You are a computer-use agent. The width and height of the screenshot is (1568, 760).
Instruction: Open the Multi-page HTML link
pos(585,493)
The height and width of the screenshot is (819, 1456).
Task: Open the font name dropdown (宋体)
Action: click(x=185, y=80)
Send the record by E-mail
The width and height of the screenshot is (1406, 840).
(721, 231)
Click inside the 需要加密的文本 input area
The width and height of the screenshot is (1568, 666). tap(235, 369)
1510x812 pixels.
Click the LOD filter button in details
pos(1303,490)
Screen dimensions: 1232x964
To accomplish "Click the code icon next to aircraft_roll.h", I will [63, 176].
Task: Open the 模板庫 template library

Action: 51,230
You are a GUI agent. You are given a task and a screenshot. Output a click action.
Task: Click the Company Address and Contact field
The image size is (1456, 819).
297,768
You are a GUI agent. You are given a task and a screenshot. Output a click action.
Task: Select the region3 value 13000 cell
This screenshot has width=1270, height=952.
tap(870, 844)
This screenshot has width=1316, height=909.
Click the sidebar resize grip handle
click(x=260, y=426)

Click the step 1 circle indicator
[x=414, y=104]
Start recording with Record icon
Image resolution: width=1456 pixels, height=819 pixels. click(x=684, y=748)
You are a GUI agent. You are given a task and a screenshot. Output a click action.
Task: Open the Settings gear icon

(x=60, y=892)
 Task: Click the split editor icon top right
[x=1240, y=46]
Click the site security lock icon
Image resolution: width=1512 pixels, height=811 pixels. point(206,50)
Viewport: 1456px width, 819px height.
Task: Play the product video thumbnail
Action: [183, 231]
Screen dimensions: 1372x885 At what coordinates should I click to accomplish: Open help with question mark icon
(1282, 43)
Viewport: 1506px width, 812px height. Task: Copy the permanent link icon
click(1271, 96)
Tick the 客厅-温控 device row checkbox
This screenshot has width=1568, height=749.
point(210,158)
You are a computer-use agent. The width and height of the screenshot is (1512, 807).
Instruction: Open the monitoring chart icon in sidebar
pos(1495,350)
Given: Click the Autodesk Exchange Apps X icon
====================
# Your assignment:
Find all lines in the records that hold the word "computer". Copy them.

# Response box:
You are a computer-use agent. The width and height of the screenshot is (1568, 760).
You are a computer-use agent. The width and height of the screenshot is (1512, 807).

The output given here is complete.